ありすはそれでいい、と真面目な表情で呟いた。
「そろそろいいかな。ひと眠りしようと思うの」
「今度はどこに行くの?」
ありすは笑っていた。
笑っていたけれどその真意は僕にも、この世界の誰にもわからないだろう。
「夢の世界にでも行って来るわ」
そう言うと同時にありすの体はがくんと揺れて斜め三五度に折れた。
目線が降りて彼女と再び目を合わせることとなった。彼女の灰色に似た瞳が僕の目を射止める。

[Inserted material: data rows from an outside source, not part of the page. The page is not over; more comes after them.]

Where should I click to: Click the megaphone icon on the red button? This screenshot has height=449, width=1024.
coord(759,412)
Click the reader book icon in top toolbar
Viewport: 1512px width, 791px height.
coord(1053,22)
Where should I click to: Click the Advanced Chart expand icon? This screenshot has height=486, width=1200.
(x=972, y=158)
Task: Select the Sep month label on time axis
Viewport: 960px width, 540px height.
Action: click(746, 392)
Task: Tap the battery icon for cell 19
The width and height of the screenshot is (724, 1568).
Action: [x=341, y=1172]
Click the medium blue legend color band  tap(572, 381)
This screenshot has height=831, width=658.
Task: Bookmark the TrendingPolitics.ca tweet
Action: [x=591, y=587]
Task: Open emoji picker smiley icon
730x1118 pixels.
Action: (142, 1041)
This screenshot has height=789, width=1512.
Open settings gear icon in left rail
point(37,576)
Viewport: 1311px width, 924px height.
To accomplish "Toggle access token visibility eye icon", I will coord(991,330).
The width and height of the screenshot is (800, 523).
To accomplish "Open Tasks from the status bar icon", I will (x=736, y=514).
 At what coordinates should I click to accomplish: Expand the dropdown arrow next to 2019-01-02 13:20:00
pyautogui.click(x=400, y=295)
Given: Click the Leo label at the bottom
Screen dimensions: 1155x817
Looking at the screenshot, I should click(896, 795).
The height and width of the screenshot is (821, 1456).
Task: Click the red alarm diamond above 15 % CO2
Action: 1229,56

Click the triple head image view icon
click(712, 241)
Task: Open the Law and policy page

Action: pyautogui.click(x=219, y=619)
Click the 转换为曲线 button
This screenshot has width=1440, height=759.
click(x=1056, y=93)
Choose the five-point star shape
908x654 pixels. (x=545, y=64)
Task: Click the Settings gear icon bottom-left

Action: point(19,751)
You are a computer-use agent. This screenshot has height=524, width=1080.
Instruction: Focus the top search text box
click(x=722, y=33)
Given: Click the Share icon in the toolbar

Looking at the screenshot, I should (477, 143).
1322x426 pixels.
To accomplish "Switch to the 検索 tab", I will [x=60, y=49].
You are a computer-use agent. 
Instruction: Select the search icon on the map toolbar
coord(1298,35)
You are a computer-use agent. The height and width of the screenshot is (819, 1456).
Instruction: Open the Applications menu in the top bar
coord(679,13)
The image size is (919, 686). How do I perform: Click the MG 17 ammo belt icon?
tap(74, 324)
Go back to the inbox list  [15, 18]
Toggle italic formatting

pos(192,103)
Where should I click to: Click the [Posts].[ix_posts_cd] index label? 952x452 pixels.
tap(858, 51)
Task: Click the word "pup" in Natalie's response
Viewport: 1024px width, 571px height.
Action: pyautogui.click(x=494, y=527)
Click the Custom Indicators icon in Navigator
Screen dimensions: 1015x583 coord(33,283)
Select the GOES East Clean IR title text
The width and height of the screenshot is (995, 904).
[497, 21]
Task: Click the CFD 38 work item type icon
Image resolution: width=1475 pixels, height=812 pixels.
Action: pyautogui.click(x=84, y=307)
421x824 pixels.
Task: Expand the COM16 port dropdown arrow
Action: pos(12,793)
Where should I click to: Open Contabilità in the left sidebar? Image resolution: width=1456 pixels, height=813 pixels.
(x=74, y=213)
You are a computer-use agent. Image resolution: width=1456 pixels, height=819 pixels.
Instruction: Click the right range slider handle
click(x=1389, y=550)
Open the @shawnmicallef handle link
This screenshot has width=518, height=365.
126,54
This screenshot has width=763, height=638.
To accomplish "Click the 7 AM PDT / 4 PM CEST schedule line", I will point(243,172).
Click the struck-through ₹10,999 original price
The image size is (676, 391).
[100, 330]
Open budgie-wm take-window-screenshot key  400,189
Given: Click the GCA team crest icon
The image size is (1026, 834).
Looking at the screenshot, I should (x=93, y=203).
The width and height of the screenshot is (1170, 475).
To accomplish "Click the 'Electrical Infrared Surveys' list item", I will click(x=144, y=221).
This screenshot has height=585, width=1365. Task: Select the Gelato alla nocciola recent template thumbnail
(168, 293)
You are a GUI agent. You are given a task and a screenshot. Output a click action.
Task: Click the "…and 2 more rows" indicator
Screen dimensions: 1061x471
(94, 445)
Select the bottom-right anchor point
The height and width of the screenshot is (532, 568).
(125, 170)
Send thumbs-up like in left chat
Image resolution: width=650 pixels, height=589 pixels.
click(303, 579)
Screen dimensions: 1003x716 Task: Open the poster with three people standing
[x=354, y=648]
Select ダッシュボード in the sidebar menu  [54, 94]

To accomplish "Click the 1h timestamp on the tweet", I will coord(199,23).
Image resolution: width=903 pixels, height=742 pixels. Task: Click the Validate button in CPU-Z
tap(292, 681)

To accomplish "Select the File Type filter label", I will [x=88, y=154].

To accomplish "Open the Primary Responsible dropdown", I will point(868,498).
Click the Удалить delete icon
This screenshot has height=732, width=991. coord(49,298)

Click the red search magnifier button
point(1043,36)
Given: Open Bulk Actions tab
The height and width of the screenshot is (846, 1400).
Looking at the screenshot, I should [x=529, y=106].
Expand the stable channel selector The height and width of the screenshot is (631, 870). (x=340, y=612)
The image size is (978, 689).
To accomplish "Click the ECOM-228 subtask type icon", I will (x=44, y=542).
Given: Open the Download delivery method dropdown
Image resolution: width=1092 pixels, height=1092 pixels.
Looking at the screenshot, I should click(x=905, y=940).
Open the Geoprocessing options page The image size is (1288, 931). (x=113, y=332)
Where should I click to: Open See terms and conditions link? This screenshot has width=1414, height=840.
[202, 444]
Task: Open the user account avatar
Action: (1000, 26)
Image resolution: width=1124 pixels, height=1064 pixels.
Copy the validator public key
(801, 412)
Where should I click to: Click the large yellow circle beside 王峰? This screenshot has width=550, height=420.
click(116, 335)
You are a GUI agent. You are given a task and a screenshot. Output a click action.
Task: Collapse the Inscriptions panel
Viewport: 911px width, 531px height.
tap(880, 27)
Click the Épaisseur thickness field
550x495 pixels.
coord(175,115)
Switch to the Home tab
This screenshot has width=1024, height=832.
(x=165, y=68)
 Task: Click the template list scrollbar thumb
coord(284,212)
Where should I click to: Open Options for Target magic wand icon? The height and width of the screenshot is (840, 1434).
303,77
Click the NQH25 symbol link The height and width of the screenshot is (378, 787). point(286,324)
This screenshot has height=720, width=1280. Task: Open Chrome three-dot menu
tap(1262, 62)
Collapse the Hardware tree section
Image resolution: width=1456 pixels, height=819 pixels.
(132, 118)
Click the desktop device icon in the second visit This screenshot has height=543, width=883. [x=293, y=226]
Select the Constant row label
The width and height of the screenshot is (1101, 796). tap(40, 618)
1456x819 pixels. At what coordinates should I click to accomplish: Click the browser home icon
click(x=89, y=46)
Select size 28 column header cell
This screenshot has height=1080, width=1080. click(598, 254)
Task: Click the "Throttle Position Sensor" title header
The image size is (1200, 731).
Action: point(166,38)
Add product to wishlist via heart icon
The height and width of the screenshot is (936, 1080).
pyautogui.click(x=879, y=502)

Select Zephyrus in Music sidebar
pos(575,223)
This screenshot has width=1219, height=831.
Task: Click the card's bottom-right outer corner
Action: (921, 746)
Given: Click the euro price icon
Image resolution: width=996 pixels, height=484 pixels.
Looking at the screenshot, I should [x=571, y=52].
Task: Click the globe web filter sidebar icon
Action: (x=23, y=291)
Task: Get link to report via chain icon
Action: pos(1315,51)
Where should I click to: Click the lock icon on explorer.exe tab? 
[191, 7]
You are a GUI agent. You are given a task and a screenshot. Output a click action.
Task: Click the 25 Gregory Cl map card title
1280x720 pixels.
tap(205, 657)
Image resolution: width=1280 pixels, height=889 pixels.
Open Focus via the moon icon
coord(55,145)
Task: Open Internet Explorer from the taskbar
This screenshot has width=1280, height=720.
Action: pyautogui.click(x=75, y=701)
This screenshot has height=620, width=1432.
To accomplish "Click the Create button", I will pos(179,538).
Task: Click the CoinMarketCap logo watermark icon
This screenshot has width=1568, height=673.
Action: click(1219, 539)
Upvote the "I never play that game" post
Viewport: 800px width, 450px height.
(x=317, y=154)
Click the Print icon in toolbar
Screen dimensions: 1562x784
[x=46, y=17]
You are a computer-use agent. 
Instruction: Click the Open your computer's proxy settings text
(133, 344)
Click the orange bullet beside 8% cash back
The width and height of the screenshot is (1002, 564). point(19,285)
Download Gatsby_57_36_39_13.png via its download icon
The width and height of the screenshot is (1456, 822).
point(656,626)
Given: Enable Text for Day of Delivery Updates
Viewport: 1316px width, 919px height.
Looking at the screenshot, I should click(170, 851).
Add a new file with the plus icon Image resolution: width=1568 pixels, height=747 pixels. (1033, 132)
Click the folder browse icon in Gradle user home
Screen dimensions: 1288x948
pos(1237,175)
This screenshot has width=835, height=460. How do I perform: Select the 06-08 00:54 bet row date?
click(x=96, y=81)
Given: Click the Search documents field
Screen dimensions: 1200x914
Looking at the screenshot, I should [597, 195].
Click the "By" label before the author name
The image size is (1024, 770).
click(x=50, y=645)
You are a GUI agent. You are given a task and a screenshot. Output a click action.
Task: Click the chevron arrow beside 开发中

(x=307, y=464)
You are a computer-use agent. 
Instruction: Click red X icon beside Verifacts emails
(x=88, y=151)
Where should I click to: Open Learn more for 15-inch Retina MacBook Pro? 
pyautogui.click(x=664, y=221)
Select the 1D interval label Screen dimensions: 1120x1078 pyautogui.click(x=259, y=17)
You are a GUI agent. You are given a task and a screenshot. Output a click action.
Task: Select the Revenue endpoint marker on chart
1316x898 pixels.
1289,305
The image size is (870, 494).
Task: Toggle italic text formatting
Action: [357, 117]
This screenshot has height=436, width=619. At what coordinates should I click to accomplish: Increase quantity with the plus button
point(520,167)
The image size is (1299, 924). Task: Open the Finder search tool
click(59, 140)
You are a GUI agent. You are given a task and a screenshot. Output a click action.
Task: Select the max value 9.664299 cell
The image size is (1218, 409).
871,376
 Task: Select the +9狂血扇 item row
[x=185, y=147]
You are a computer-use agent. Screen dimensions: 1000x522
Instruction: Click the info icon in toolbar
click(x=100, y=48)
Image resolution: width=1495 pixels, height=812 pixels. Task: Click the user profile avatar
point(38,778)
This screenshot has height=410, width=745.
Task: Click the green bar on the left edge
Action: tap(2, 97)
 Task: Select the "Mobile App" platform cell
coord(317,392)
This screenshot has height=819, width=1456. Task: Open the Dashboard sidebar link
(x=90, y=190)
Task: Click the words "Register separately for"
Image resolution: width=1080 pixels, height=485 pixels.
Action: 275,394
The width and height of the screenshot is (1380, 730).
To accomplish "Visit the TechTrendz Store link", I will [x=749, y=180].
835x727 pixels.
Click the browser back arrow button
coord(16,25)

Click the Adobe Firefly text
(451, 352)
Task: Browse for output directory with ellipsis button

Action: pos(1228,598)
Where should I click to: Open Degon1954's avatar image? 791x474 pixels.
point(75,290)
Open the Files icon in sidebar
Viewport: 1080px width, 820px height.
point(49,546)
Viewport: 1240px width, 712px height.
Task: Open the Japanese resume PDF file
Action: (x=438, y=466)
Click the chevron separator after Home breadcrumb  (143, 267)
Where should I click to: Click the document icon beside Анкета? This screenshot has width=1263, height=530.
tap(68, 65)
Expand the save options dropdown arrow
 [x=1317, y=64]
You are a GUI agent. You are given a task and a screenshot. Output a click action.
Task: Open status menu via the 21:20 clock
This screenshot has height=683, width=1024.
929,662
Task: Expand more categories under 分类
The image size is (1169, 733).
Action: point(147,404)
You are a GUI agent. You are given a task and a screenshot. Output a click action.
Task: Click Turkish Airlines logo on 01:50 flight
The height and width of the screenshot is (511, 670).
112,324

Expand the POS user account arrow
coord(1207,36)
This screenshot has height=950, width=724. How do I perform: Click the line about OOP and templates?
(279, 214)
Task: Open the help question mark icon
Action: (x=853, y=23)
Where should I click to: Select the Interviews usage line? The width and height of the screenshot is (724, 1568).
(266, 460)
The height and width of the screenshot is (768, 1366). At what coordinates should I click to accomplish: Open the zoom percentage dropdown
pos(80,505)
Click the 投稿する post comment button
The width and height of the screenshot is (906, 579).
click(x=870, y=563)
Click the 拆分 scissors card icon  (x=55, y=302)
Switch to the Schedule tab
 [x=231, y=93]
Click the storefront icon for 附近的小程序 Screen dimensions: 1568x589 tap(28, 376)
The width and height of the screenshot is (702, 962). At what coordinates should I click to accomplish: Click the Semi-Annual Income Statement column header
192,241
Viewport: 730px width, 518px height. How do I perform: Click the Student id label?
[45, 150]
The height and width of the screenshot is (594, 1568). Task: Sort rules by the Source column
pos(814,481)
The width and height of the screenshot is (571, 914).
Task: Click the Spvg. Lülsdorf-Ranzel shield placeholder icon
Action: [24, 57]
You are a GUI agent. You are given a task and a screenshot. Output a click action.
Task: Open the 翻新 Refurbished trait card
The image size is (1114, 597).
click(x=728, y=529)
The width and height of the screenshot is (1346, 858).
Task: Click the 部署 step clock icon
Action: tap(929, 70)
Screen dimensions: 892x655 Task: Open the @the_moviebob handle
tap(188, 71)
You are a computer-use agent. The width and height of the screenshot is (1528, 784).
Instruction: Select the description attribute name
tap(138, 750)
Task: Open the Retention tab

「もう一つだけ。ブドーだっけ? 食べてみなよ。今ならきっと美味しいと思うはずだよ」
僕が首を傾げた瞬間には、もう彼女の思い残しはなくなっていたようだった。
笑みを浮かべたまま目を瞑り、静かにコンクリート塀から体を離していく。
時間を遅れさせているかのように、ゆっくりと宙に浮かび、重力に任せて沈んでいく。
これ以上、見ることはできない。
恋人の死に際を看取る、というのをドラマでよく見たことがあったが、それは僕には辛いことに思えた。
それに、彼女の夢の世界を僕は見てはいけないのだ。
僕は目を背けて、コンクリート塀から一歩だけ下がった。
ぱりん、という鋭い音が聞こえて、僕はゆっくりと目を開けた。